Está sempre do outro lado e esse lugar é materializado quando, por vezes, os amigos, com seus telemóveis, fotografam a sua fragilidade, o seu corpo desfigurado exposto, e colocam nas redes sociais, com uma inconsciência e irracionalidade rodeando os seus gestos. Há um egoísmo que não lhes permite atravessar o tecido da sua pele. Não entram em casa do amigo porque nunca saíram da sua própria casa. Quando este se revolta, é-lhe respondido: “Não sabes o sucesso que ias ter”.
Só o público vai ouvindo os fragmentos que o rapaz vai confessando e vendo os seus pensamentos projectados em painéis.
Na verdade, ninguém sabe é o que aconteceu, o motivo daquele corpo estar assim.
Há um corte com a tragédia no seu ponto máximo.
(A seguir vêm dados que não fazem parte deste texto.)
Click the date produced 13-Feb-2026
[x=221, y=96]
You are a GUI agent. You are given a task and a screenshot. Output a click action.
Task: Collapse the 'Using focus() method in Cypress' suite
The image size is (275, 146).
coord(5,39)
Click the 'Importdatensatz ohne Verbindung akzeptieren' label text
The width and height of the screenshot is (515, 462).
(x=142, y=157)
O mundo velho cai e o renascimento da personagem principal acontece por via de uma presença, que sabe o mistério. Ao descamar a vida, aproxima-se e algo se une e anima. “Não era mais uma personagem que entrava. De alguma forma, era quase como se, de repente, a alma entrasse ali, alguma coisa que lhe estava a fazer falta, alguma coisa de diferente que não tem a ver com aquele plano do real, em que os outros vivem”, apresenta Cristina Carvalhal.
Esta personagem contrasta com o absurdo do ambiente que o rapaz habitava, porque lhe dá sentido, através do amor, como se se tratasse de uma cura biográfica, uma salvação integral. O enigma deixa de ser a causa que levou o rapaz àquele estado, para ser a identidade desta presença ambígua, uma espécie de “anjo”, “paira, se calhar, não está junto a, mas anda por ali”, reflecte a encenadora. Este anjo que se aproxima e acorda-o, embora não se saiba em que dimensão, surge como elemento purificador e unificador, onde a morte e a vida se confundem. “Tanto pode ser mais uma miúda, que entra ali pela porta dentro, como pode ser outra coisa, de outro plano”. Porque esta personagem também aparece nos painéis, “pode ser uma coisa forjada pela cabeça dele, eventualmente, que se materializa ali”, interroga Cristina Carvalhal.
Ele experimenta a relação com a essência. “É ridículo, mas eu acho que, muito claramente, consigo ver a tua alma”, diz o rapaz.
Por debaixo do chão, estão lâmpadas acesas. O cenário deixa, então, o real mais suspenso, atenuando-o com o “carácter onírico, do sonho”, que “se vai desvendado, nos vários conflitos que eles têm ali acumulados, que não falam, não conseguem falar, e que se vão resolvendo, muitas vezes, da pior forma”, explica a encenadora.